*Task to complete*
Transcribe exactly the span of lines that begins the records and ends with the line holding "Task: Save the event type changes", both boundary lines included.
^^^^^^^^^^^^^^^^
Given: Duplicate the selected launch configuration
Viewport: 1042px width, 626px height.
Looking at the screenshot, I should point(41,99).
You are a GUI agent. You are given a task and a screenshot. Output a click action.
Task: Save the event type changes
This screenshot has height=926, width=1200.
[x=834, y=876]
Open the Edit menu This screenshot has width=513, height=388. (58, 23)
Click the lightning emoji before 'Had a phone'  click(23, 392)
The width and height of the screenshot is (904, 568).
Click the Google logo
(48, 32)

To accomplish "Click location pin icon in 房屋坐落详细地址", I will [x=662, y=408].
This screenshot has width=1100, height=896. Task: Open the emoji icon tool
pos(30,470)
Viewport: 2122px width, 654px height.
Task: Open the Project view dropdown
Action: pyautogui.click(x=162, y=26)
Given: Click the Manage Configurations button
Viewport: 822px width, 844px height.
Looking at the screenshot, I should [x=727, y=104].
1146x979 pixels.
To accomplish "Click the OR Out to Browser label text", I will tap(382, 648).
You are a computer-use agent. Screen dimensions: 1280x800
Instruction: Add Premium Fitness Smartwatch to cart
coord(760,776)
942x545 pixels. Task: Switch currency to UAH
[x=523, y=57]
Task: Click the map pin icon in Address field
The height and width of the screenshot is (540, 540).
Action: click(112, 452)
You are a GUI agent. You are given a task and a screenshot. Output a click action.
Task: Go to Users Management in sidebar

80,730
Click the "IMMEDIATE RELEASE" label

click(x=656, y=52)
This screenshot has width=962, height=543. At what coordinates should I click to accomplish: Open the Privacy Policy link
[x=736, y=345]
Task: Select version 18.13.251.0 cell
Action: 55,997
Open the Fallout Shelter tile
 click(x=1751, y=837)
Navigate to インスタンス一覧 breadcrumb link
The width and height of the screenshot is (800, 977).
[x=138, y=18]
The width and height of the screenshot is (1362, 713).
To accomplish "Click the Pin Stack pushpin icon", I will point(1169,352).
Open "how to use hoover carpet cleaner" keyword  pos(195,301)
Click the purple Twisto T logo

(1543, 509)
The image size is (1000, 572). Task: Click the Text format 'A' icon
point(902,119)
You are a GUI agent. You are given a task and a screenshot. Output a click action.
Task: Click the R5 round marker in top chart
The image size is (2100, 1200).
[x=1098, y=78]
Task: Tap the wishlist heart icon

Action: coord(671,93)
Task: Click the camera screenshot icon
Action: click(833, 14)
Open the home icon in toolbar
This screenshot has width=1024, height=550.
^^^^^^^^^^^^^^^^
*Solution to this task*
Given: Duplicate the selected launch configuration
Viewport: 1042px width, 626px height.
Looking at the screenshot, I should point(41,99).
You are a GUI agent. You are given a task and a screenshot. Output a click action.
Task: Save the event type changes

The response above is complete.